Archived web is the term for the data storage created by systematically storing content from the web. In daily language use, the terms “Internet” or “web” are often used as synonyms, but strictly speaking they are not. “Internet” means the sum total of technologies which connect computers in a worldwide network, while “web” means content created for and (mostly) by humans, shared and accessed via a network such as the Internet.

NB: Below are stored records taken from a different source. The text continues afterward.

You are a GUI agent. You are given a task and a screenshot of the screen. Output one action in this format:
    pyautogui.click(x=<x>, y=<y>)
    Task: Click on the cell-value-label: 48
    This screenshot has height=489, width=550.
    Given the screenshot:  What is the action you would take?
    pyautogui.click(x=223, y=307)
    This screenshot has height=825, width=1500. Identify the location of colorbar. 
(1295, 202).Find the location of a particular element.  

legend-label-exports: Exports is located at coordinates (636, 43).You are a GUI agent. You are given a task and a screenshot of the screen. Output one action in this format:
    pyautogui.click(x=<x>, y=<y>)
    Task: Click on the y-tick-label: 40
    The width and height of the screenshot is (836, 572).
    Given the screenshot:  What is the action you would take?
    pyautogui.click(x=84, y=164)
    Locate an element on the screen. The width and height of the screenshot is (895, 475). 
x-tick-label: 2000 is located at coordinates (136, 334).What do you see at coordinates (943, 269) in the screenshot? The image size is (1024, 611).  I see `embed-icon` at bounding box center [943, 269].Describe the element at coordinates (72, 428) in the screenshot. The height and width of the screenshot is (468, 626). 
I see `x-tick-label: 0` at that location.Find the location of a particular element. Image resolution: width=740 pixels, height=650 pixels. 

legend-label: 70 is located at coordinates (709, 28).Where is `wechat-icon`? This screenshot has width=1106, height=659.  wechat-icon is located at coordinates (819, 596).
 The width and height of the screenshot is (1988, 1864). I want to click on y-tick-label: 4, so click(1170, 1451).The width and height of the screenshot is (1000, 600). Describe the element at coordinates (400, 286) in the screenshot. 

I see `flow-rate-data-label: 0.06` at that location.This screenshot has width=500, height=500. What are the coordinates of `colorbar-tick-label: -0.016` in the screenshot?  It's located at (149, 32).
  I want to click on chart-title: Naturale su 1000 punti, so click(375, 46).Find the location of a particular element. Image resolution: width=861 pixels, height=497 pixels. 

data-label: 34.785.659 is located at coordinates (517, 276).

In this article the word “web” is used in the sense of World Wide Web (WWW) and its domains.
Initiatives for archiving web content as part of the cultural heritage is a result of the same philosophy as that of State Libraries, National Archives, and other initiatives for creating universal libraries: The wish to preserve and gather as much information as possible, with the (impossible) ideal of gathering literally everything.
It is hardly necessary to explain the justifications and advances of universal libraries, where the history of ideas can be traced, near complete collections of thoughts on specific topics derived, lost ideas rediscovered, unchanged originals studied against revised versions, etc.
But since the emergence of the World Wide Web for the public in 1991, the World Wide Web has rapidly become the world’s single largest platform for creating and sharing content – in writing, sound, pictures, video, and software.
The urgent need for starting to archive web content soon became obvious. One of the most prominent initiatives is The Internet Archive founded in 1996. In Denmark, a national archive, Netarkivet, was founded in 2005.